[Exercise]: Rewrite the rows starting at the beginning of the rows and ending at the line containing "tap(536, 77)", swapping "screenshot" for "screen capture" and keeping everything else the same.

━━━ Records supplied ━━━

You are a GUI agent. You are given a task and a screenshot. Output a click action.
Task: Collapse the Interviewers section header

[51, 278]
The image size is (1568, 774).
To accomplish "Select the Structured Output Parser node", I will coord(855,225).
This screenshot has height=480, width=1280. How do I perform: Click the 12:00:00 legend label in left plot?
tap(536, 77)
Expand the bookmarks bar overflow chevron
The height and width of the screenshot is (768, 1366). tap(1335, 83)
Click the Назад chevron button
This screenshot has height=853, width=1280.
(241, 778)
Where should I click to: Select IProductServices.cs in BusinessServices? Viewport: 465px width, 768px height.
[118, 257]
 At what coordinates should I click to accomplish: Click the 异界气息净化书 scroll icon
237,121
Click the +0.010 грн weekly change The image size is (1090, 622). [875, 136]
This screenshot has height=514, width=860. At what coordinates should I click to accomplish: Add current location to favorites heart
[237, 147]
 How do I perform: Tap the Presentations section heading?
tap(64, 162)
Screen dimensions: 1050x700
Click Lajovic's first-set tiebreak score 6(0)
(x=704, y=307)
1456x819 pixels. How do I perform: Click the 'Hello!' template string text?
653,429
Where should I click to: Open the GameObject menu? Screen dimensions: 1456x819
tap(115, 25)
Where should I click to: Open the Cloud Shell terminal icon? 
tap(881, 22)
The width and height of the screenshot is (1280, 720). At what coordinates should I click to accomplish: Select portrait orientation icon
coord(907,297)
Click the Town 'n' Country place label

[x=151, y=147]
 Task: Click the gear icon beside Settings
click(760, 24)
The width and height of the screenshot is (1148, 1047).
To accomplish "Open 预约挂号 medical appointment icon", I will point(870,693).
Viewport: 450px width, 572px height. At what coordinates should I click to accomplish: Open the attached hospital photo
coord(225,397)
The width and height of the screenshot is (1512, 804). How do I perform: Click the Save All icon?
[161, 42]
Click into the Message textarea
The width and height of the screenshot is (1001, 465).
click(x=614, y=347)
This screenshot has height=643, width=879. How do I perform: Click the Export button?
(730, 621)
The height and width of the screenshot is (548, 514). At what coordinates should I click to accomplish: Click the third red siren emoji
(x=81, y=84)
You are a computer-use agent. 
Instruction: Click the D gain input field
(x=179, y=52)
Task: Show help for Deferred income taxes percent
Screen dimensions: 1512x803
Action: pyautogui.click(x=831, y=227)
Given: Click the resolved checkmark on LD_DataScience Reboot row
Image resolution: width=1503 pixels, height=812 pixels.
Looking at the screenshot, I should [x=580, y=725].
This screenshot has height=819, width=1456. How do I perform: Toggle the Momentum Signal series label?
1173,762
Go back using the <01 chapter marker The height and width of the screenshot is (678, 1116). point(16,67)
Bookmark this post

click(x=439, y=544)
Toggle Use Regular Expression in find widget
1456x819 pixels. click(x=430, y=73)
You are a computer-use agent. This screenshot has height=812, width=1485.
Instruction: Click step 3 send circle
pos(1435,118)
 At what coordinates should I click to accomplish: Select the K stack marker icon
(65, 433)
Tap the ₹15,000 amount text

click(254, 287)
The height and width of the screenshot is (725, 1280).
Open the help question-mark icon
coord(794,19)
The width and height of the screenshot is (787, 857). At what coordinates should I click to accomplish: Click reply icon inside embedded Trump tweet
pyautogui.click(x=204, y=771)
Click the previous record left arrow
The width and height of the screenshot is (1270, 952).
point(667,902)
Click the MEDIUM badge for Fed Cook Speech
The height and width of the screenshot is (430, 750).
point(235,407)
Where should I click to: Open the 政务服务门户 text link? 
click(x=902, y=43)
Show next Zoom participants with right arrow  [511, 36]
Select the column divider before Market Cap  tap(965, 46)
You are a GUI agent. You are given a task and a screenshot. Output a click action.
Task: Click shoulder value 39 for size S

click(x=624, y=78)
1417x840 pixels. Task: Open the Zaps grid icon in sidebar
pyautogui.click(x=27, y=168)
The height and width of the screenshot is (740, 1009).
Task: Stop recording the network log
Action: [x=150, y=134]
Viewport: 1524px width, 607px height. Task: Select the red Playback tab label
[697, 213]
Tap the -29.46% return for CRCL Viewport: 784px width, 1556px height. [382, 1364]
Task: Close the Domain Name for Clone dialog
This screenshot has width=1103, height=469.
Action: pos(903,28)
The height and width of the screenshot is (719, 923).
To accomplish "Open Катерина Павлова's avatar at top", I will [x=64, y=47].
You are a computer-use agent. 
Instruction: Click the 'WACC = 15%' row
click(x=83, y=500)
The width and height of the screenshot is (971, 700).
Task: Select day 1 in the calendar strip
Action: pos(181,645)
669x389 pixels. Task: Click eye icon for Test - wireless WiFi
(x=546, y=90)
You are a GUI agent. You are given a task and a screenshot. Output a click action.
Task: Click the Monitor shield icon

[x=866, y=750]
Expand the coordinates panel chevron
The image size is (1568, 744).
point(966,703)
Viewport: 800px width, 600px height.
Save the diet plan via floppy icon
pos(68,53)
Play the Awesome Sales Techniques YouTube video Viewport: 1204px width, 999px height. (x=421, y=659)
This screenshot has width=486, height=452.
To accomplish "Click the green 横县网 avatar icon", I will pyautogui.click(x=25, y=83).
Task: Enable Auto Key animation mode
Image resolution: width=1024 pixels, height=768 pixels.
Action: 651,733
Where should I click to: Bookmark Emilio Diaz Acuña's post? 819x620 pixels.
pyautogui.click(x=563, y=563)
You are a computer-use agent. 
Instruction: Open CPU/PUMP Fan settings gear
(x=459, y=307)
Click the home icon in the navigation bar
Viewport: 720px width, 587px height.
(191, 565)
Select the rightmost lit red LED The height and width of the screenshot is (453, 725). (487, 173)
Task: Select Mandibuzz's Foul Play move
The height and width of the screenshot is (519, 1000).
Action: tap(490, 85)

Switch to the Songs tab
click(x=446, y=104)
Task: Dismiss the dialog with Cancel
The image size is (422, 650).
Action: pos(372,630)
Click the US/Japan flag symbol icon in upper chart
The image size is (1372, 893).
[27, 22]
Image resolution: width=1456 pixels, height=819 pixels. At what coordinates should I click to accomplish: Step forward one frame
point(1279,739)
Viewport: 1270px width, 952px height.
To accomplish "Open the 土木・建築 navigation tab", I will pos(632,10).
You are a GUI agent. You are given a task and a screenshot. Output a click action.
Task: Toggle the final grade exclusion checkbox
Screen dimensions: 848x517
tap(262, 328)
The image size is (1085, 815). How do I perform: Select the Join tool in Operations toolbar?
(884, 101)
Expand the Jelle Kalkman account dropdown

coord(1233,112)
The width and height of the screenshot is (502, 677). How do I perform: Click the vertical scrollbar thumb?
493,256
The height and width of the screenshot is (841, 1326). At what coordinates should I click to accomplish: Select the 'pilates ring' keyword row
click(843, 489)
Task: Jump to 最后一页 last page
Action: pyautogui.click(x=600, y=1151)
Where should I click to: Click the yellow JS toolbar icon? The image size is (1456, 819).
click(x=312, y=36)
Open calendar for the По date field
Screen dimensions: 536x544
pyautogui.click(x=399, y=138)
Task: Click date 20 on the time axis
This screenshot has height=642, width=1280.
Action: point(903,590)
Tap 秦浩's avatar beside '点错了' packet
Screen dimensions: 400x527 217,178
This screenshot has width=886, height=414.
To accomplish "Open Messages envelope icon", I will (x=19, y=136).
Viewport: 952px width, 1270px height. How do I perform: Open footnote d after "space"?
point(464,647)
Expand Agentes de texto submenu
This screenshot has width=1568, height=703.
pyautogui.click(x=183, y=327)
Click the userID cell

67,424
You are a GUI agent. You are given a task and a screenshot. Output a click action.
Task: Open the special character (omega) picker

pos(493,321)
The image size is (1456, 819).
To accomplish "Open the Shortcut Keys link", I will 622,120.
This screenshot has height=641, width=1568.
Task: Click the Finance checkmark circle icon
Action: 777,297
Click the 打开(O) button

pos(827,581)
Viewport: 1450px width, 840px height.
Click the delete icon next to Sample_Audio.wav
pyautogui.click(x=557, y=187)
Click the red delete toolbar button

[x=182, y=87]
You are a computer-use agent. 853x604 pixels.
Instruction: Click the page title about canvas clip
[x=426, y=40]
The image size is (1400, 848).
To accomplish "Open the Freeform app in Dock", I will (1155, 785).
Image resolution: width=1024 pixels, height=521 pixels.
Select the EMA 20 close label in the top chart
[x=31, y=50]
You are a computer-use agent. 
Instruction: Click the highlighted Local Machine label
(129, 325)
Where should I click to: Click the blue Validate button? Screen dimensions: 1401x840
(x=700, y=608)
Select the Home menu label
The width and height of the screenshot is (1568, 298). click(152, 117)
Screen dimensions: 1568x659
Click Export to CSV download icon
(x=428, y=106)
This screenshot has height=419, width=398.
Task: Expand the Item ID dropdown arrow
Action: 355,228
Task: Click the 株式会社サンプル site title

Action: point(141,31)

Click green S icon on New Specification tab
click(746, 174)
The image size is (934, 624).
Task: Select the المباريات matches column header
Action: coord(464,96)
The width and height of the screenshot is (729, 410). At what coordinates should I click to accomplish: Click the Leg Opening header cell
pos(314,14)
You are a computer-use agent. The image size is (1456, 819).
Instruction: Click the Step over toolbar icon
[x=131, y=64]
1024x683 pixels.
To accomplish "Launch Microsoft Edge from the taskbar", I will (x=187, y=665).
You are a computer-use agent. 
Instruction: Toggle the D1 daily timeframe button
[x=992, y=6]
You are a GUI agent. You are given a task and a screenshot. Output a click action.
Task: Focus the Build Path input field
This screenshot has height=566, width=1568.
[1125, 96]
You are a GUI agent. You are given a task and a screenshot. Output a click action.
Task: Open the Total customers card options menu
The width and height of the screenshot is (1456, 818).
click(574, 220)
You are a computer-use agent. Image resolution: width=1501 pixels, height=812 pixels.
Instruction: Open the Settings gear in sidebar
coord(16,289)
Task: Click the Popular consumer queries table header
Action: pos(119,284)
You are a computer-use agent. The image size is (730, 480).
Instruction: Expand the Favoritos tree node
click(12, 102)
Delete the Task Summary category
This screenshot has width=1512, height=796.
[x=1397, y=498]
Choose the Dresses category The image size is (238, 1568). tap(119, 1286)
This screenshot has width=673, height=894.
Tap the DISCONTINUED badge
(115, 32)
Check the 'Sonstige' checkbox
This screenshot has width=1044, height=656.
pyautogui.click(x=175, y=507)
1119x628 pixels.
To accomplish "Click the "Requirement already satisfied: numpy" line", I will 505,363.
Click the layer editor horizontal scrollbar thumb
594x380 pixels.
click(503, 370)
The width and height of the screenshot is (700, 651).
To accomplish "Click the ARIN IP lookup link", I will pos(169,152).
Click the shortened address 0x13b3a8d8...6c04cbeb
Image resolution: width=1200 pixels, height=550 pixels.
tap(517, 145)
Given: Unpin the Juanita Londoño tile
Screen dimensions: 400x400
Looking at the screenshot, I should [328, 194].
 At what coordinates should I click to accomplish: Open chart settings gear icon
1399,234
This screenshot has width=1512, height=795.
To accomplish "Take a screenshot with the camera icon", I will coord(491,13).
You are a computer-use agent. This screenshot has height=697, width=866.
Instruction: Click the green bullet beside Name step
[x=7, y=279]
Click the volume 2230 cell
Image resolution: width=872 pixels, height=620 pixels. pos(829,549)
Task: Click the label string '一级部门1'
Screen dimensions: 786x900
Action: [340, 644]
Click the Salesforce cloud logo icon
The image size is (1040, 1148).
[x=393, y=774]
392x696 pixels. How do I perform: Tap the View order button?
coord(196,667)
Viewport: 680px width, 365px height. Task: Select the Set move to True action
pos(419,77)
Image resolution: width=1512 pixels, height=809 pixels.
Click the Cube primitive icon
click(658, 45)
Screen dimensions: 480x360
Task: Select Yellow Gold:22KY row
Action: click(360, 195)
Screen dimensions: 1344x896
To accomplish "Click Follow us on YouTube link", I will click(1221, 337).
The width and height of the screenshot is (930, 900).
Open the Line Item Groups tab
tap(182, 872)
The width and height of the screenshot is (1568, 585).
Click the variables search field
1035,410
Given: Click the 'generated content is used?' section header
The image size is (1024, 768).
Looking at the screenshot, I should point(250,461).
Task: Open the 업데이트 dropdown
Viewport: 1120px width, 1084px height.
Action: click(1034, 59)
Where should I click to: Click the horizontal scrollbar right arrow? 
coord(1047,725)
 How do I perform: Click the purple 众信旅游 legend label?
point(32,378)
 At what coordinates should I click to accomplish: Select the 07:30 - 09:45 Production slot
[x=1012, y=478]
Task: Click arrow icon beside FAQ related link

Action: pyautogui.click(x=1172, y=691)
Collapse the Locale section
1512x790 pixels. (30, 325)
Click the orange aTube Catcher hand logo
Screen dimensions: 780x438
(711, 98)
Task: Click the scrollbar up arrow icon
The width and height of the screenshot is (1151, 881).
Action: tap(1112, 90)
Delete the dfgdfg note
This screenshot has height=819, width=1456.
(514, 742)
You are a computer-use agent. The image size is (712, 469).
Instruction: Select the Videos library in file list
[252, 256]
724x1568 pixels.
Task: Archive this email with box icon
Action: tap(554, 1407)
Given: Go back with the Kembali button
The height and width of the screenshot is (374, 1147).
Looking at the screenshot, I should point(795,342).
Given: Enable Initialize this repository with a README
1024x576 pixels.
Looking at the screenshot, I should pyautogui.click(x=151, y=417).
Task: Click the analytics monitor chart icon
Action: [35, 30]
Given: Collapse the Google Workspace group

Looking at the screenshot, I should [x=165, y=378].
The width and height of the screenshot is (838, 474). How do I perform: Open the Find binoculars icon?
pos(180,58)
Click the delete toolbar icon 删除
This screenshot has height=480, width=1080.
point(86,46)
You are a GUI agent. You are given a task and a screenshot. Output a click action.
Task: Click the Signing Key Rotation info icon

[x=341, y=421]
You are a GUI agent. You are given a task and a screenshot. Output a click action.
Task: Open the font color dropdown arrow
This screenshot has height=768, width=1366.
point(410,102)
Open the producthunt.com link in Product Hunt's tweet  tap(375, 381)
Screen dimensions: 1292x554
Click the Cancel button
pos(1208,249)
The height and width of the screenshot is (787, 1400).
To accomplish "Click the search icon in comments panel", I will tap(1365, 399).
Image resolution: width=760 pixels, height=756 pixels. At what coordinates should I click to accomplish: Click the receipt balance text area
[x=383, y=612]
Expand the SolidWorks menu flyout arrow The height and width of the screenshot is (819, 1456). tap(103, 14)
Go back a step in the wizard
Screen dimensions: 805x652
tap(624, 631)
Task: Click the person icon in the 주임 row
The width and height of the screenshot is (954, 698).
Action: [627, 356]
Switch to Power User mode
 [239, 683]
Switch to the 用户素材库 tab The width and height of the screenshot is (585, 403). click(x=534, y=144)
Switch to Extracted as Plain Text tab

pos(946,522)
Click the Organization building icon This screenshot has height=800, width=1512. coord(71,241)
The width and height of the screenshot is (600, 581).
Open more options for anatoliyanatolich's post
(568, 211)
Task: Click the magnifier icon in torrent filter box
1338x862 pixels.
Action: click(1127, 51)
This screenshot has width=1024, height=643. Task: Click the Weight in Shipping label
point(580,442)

━━━

[Reply]:
You are a GUI agent. You are given a task and a screen capture. Output a click action.
Task: Collapse the Interviewers section header

[51, 278]
The image size is (1568, 774).
To accomplish "Select the Structured Output Parser node", I will coord(855,225).
This screen capture has height=480, width=1280. How do I perform: Click the 12:00:00 legend label in left plot?
tap(536, 77)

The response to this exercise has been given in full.